Histamine-induced microvascular leakage in pial venules: differences between the SJL/J and BALB/c inbred strains of mice.

The actions of histamine on pial venule leaky site formation were measured intravitally in two inbred strains of mice (BALB/c and SJL/J). Pial venules were visualized using a cranial window microscopy technique, and microvascular leaky site formation was assessed visually using a fluorescein-dextran indicator. SJL/J mice were found to be sensitive to histamine-induced leakage, whereas the BALB/c strain was refractory. Exposure to pertussis toxin enhanced the sensitivity to histamine in the SJL/J strain, but little effect was observed for BALB/c mice.
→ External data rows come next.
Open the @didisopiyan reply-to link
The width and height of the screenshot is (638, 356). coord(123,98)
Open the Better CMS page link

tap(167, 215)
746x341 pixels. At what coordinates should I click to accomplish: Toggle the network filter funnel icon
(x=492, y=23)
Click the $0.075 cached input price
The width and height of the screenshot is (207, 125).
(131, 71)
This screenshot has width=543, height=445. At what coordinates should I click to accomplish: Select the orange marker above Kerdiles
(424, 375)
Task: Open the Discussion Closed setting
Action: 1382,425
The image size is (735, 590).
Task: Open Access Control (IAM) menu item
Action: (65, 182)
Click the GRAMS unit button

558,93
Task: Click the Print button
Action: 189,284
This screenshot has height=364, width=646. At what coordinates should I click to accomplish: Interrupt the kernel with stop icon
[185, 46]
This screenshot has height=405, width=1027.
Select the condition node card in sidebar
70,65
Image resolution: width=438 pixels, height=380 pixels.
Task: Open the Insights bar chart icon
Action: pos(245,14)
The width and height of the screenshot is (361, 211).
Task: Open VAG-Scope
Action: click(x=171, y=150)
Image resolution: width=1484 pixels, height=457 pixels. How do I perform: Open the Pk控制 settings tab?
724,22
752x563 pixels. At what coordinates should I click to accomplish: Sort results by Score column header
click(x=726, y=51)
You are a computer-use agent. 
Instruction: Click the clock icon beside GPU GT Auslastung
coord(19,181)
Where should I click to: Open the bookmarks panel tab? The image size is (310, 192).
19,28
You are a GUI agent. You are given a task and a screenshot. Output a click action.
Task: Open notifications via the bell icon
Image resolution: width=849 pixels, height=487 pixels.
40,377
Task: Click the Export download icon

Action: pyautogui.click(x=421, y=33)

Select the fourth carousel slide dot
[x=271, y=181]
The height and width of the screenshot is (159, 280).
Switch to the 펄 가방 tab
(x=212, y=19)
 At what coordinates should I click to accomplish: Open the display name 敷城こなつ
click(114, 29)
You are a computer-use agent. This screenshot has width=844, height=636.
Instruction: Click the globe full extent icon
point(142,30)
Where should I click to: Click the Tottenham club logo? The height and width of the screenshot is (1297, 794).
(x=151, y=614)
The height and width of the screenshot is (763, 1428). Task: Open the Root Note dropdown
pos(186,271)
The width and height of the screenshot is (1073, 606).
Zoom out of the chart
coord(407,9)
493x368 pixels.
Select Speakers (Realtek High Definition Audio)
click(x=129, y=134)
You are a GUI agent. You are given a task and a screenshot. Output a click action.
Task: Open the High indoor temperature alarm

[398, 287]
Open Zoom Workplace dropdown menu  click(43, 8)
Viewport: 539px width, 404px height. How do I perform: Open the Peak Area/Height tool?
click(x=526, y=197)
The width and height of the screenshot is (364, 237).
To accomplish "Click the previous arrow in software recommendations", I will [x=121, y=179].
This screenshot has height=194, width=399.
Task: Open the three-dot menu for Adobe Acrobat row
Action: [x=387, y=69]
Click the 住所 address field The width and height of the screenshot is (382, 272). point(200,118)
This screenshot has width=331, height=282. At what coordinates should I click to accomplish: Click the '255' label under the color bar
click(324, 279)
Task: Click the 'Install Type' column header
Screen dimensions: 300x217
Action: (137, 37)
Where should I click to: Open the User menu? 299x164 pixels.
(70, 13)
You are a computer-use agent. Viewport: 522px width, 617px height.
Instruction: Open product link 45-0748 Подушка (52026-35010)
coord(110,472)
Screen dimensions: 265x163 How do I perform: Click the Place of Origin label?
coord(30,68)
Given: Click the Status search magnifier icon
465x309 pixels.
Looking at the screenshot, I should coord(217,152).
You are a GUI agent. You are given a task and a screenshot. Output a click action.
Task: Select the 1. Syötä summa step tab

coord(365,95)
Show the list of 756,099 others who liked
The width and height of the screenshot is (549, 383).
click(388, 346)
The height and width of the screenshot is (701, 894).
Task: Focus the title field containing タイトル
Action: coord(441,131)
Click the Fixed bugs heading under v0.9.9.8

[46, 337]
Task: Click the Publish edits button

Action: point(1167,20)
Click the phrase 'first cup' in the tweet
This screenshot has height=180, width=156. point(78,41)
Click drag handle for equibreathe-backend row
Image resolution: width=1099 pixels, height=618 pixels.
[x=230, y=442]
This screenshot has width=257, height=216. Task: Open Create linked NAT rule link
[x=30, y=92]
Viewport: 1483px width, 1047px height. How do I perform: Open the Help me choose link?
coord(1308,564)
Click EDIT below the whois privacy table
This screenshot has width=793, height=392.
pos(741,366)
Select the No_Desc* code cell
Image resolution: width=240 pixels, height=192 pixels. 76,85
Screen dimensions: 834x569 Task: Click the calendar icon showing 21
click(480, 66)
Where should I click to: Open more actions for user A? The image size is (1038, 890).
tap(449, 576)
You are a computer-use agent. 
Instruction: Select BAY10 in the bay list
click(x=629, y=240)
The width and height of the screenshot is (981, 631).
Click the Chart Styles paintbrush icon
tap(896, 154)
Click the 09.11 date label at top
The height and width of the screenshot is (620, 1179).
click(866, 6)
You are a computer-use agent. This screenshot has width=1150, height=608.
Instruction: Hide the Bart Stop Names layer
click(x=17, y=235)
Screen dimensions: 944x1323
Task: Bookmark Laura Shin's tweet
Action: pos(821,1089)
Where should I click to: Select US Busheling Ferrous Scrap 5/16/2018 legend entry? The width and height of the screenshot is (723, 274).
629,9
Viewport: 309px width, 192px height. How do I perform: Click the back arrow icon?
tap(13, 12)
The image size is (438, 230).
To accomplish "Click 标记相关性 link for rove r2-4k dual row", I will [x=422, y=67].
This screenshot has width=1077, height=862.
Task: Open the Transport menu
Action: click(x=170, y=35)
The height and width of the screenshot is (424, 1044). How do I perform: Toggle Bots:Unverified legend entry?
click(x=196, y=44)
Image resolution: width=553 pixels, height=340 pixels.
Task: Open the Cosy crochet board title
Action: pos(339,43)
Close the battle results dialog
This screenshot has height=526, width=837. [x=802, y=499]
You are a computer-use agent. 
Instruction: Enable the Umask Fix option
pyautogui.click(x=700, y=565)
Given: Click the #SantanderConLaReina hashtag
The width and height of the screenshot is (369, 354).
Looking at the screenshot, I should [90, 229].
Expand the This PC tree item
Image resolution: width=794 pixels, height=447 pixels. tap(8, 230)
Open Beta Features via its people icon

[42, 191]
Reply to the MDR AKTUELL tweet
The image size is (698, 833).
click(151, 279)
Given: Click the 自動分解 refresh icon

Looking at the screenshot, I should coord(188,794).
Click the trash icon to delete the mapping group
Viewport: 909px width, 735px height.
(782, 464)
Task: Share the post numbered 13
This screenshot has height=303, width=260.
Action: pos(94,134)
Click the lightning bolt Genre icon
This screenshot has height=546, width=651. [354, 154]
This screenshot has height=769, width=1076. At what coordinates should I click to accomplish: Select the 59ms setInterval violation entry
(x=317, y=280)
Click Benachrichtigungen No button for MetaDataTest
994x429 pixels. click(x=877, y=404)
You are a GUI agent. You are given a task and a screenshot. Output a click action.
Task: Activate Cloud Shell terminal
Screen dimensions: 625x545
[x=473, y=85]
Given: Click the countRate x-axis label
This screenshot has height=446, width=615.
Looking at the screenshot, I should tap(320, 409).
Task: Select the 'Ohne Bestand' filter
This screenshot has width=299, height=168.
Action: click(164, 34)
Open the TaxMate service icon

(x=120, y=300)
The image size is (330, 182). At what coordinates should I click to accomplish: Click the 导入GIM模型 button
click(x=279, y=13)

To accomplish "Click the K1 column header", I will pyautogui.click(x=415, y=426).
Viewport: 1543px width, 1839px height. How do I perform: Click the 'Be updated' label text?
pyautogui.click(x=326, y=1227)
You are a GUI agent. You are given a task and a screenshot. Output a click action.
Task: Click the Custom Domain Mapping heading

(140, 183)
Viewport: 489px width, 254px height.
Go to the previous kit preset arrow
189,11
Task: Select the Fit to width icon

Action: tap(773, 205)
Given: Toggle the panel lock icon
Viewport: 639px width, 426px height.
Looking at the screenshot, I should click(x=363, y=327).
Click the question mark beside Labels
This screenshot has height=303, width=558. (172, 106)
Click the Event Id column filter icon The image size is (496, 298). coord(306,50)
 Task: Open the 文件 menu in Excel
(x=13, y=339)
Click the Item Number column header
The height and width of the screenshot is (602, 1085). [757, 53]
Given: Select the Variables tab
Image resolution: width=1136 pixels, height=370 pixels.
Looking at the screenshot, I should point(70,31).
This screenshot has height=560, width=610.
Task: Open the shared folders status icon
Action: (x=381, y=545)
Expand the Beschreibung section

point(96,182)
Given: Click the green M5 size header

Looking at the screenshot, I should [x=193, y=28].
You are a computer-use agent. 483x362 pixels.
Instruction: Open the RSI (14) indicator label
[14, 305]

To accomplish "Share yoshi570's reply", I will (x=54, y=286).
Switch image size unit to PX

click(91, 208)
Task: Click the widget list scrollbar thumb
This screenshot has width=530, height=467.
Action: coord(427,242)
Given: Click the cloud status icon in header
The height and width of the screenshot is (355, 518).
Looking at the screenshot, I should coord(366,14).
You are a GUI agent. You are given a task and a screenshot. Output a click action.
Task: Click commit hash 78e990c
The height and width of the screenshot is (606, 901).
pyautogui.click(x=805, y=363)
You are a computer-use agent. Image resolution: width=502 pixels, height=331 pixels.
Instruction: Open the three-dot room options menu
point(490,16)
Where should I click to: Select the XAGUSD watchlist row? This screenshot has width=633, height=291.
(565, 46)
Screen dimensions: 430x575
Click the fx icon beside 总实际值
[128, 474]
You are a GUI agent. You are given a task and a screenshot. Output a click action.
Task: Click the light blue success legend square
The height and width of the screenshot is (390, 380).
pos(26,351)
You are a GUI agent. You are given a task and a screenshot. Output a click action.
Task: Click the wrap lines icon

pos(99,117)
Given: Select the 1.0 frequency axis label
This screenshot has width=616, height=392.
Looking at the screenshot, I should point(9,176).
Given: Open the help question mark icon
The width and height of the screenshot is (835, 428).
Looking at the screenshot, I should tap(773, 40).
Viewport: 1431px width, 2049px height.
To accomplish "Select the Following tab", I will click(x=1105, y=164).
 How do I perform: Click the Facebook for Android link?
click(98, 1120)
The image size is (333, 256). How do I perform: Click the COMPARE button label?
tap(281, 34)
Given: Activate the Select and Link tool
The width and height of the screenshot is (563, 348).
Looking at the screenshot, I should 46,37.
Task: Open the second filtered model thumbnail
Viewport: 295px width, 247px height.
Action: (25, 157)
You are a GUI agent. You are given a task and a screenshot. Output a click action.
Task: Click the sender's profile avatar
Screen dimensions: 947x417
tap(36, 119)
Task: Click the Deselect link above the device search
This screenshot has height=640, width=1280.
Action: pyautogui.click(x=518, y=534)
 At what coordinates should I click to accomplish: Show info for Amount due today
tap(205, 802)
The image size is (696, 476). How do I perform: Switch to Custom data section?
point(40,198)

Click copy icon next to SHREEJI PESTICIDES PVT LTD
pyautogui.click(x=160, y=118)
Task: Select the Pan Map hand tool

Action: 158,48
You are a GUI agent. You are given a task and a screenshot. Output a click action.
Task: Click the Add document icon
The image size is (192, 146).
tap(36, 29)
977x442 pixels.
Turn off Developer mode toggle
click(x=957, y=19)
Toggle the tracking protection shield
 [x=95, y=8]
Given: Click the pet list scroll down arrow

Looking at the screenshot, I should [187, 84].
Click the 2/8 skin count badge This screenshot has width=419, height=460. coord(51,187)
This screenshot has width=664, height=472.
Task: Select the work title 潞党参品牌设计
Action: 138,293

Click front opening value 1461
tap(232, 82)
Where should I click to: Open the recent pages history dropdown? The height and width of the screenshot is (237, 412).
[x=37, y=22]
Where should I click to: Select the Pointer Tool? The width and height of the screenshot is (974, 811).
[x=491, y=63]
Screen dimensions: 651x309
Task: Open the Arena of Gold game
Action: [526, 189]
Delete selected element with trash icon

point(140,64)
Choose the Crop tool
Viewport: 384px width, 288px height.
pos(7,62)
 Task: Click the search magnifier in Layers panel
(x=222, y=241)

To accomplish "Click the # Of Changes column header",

However, the employment of a polymerase chain reaction (PCR) technique for the detection of mRNA for histamine H1 receptor identified receptor-specific message in isolated cerebrovascular endothelium from both strains of mice. The lack of pial responsiveness in the BALB/c mice remains unexplained. Mast cells in the dura mater were found to be more numerous in SJL/J mice than in BALB/c mice. This observation supports previous observations of strain-specific differences in CNS inflammation. The results support the concept that genetically controlled differences in vascular sensitivity and localization of CNS-associated mast cells may play important roles in the generation of vasogenic edema and inflammation in CNS trauma and disease.